Dr. Herman Tarnower, who left Jean Harris $220,000, was not even mentioned in Harris' will.

Only family -- Harris' two sons, her brother, two sisters, niece and daughter-in-law -- were the legates. Her eldest son, David, and her sister, Mary Margaret Lynch, were named executors of her estate. The scope of her estate, however, was not revealed at her murder trial today.

Although the will had been entered into evidence earlier in the trial, the prosecution had fought making its contents public. Those wishes were upheld by Judge Russell R. Leggett, who is presiding in this case.

"I can't give you a legal basis," he told reporters today. "This is just what I think is in the interest of justice."

Former headmistress of the Madeira School in McLean, Va., Harris has been in court since October, charged with second-degree murder in the shooting death of Tarnower, her lover. The defense claims the shooting was a "tragic accident," a suicide attempt gone wrong. Tarnower sustained his four wounds in a "struggle," her lawyers say.

Today, they continued to try to establish that point, bringing in as a witness a stout and confident professor of pathlogy from the Albany Medical College. Gray-bearded, relaxed, with a pronounced British accent, the witness, Dr. Jack Neville Phillips Davies, said that the multiple wounds sustained by Tarnower were "consistent with a struggle." He also said that in a struggle ". . . people either lose control of themselves either voluntarily or involuntarily . . . sometimes the arm holds the firearm in such a way that there are repeated convulsive moves. . . ."
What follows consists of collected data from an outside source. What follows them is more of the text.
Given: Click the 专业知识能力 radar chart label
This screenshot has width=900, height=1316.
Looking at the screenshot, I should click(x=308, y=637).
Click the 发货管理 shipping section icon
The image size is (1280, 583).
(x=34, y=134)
But it was his comment that the four wounds sustained by Tarnower were "trivial" and that there was "no reason I could see someone should die from these wounds," which enraged the normally laconic assistant district attorney, George Bolen.

"The man was shot through the hand, in the chest, in the right arm, in the posterior shoulder fracturing three ribs, hitting a lung, hitting the liver and you call those wounds trivial?" he asked.

The doctor's comments on women and crime were also compeling -- particularly to feminists. Speaking of the wound Tarnower received in the chest -- an unusually shallow wound -- the expert witness theorized that it might have been a "dud" bullet, perhaps from a whole "dud" set of ammunition.

"Ladies often keep ammunition for years," he said.

Outside the courtroom, he has a bit more to say on the subject.

"I've done a great deal with what is called crime passionel, and ladies who are involved in these crimes usually aim at a central area -- where they think the heart is -- or a little further down," he said.